[Start of section]

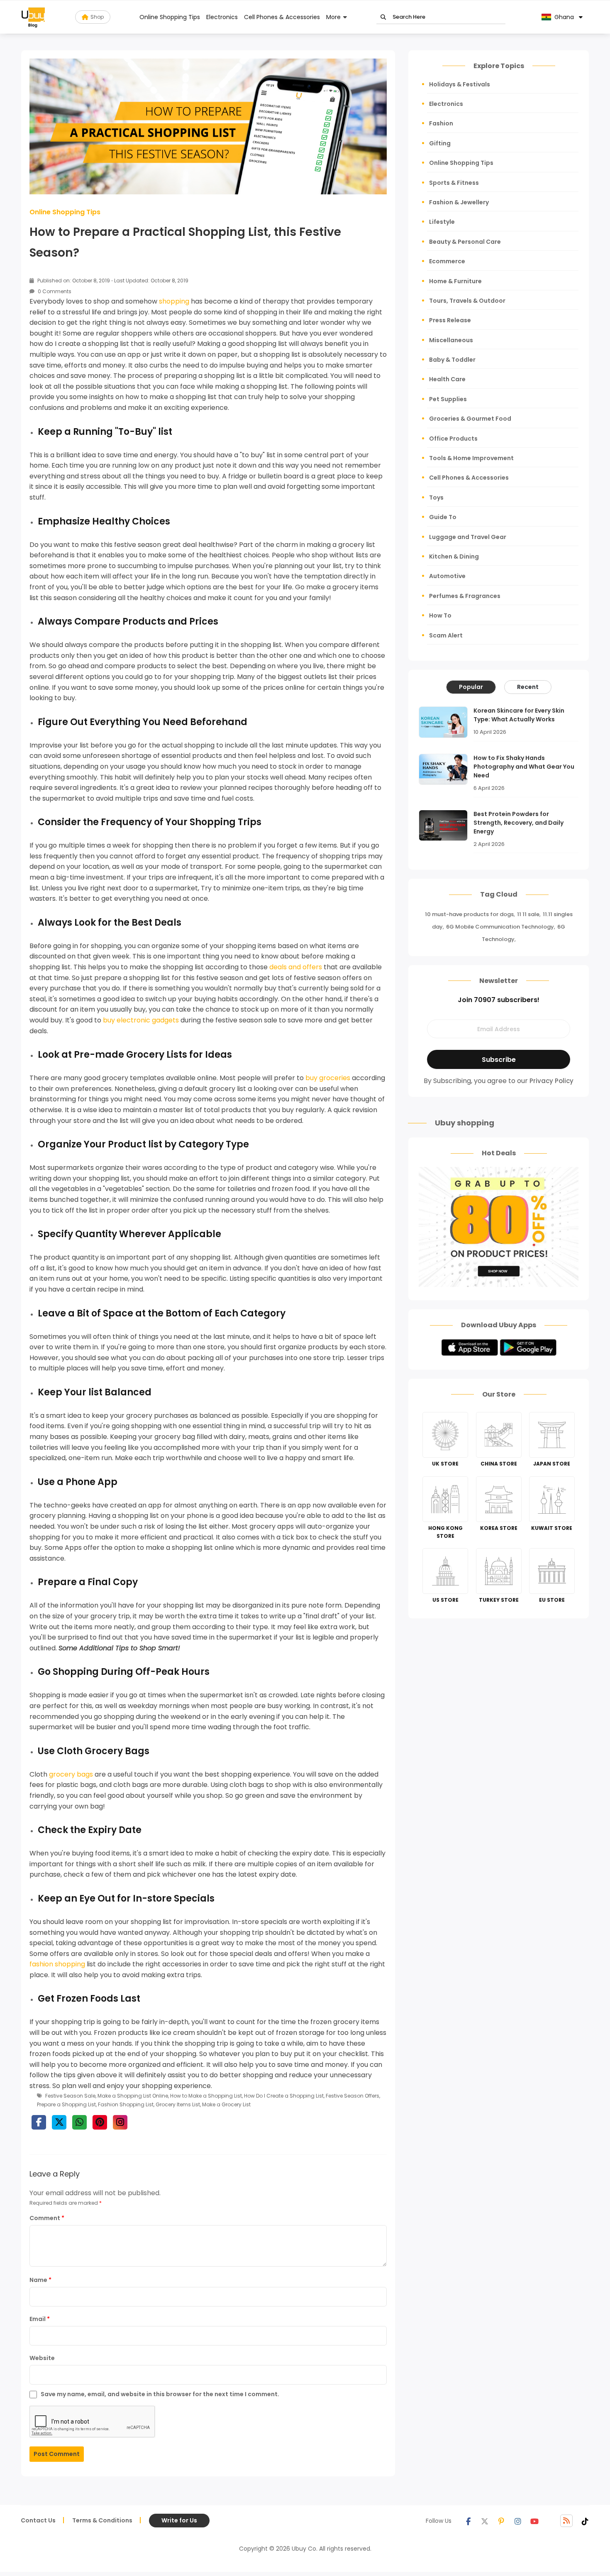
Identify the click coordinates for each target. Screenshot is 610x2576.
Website (42, 2358)
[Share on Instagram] (120, 2122)
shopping (174, 301)
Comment (46, 2218)
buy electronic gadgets (141, 1020)
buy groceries (327, 1078)
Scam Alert (446, 635)
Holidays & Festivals (459, 84)
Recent (528, 687)
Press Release (450, 320)
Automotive (447, 576)
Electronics (222, 17)
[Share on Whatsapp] (79, 2122)
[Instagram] (518, 2521)
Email (39, 2319)
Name (40, 2280)
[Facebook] (468, 2521)
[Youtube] (534, 2521)
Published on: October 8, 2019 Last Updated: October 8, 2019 (112, 280)
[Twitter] (485, 2521)
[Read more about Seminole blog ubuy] (33, 17)
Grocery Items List (178, 2104)
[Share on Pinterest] (100, 2122)
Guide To (442, 517)
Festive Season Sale (70, 2095)
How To (440, 615)
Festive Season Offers (352, 2095)
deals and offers (295, 967)
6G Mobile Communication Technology (500, 927)
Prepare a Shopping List (66, 2104)
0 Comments (54, 291)
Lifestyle (442, 222)
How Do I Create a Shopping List (284, 2095)
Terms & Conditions (102, 2520)
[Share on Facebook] (39, 2122)
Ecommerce (447, 261)
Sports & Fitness (454, 183)
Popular (471, 687)
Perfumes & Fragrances (464, 596)
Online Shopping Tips (169, 17)
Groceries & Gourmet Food (470, 418)
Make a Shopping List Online (133, 2095)
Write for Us (179, 2520)
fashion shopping (57, 1964)
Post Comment (57, 2454)
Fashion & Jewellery (459, 202)
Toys (436, 497)
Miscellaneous (451, 340)
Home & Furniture (455, 281)
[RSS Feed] (566, 2521)
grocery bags (71, 1774)
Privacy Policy (551, 1080)
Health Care (447, 379)
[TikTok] (585, 2521)
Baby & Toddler (452, 359)
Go (383, 17)
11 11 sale (528, 914)
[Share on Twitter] (59, 2122)
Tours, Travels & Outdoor (467, 301)
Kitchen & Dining (454, 556)
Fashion (441, 123)
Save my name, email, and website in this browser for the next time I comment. (160, 2394)
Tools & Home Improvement (471, 458)
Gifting (440, 143)
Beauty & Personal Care (465, 242)
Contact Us (38, 2520)
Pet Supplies (448, 399)
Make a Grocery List (226, 2104)
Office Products (453, 438)
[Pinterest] (501, 2521)
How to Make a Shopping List (206, 2095)
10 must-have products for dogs (469, 914)
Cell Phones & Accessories (282, 17)
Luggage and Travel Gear (467, 537)
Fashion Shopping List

[End of section]

About this task:
Retype only this portion of the data above: the line containing "Go (383, 17)", the line containing "Office Products (453, 438)", and all lines between them, exactly.

Result for this exercise:
Go (383, 17)
11 11 sale (528, 914)
[Share on Twitter] (59, 2122)
Tours, Travels & Outdoor (467, 301)
Kitchen & Dining (454, 556)
Fashion (441, 123)
Save my name, email, and website in this browser for the next time I comment. (160, 2394)
Tools & Home Improvement (471, 458)
Gifting (440, 143)
Beauty & Personal Care (465, 242)
Contact Us (38, 2520)
Pet Supplies (448, 399)
Make a Grocery List (226, 2104)
Office Products (453, 438)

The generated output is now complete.